▸ **Task goal**
Format the material from the line containing "Given: Select Historial" through the end as a numbered list, omitting any blank lines.
::::
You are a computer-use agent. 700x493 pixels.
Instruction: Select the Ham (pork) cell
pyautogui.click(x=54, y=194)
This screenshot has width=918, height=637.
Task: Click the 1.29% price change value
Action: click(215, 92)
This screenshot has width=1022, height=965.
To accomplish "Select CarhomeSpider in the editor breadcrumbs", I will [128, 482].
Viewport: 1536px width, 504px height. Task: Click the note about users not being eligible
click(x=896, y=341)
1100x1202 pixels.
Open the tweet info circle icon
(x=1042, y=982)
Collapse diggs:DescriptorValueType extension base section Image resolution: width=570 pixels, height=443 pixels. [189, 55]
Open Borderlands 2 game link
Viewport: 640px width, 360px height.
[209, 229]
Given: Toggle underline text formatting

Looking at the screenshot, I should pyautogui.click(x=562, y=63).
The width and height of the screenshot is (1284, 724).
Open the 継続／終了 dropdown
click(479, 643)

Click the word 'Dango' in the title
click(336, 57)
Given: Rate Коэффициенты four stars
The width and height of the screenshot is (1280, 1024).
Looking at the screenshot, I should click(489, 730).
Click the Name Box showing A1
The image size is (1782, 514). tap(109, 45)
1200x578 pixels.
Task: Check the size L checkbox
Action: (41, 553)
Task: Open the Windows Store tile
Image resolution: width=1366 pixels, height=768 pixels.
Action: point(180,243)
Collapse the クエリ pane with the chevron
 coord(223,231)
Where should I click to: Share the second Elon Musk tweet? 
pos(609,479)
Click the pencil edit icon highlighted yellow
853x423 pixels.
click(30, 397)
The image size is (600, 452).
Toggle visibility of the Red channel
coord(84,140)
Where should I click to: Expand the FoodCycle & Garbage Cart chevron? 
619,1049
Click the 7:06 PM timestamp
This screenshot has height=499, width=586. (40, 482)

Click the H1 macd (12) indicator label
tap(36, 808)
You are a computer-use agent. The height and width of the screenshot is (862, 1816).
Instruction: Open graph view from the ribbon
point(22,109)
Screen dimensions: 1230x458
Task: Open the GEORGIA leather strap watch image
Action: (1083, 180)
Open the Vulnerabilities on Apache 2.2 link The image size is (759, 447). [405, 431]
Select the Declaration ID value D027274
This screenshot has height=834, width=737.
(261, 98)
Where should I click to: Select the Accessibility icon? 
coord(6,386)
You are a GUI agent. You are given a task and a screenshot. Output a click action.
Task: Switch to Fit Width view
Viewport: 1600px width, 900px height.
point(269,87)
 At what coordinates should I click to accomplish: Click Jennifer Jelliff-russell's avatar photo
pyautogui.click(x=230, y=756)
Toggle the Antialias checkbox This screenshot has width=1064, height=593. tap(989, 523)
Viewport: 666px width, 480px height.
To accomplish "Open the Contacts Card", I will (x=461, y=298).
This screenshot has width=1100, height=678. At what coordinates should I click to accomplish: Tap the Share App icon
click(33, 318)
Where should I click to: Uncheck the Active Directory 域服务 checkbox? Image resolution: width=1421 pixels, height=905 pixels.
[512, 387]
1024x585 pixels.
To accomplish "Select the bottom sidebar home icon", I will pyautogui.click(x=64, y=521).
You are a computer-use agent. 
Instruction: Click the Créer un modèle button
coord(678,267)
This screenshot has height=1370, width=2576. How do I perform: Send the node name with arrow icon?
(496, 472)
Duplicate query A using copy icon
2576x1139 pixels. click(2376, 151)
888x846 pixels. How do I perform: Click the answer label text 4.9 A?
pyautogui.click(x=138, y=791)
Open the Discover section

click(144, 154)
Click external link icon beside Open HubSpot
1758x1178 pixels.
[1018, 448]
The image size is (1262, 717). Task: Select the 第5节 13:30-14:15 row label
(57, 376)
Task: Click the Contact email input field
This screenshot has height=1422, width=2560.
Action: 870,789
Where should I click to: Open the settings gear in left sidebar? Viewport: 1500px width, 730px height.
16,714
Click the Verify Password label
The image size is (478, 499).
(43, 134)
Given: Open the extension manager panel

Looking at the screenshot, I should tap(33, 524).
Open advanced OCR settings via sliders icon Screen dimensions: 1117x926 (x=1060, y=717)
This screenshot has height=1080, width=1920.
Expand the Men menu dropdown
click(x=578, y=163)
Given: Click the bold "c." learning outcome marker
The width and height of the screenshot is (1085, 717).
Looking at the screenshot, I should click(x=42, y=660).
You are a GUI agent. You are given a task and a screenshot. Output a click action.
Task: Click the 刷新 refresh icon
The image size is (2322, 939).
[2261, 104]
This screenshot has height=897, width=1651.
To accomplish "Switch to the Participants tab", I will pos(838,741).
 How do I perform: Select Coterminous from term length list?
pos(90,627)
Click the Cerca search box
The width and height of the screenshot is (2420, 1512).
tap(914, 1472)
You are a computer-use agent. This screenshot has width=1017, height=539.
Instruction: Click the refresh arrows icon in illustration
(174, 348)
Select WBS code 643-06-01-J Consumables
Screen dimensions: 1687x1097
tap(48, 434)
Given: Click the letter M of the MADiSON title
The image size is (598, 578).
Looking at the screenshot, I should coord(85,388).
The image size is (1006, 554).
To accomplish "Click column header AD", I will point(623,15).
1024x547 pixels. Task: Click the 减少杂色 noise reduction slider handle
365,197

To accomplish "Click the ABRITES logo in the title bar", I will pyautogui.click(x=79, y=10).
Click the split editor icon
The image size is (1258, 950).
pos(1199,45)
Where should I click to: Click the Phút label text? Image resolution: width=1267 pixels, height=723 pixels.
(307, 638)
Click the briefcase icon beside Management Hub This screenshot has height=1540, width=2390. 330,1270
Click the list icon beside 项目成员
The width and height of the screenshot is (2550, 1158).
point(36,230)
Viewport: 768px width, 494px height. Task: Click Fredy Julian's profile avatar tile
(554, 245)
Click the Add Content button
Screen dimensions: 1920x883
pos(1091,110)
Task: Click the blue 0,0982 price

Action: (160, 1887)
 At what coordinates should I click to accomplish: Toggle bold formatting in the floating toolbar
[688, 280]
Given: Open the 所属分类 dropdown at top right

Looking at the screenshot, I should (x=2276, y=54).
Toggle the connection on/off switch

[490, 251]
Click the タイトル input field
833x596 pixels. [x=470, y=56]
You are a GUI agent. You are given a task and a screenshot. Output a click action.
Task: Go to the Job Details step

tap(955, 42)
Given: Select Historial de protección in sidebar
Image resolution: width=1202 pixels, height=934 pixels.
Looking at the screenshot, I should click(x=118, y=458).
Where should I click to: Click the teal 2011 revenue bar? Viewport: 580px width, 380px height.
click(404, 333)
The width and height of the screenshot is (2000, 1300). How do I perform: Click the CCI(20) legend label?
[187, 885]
::::
▸ **Exercise result**
1. Given: Select Historial de protección in sidebar
2. Image resolution: width=1202 pixels, height=934 pixels.
3. Looking at the screenshot, I should click(x=118, y=458).
4. Where should I click to: Click the teal 2011 revenue bar? Viewport: 580px width, 380px height.
5. click(404, 333)
6. The width and height of the screenshot is (2000, 1300). How do I perform: Click the CCI(20) legend label?
7. [187, 885]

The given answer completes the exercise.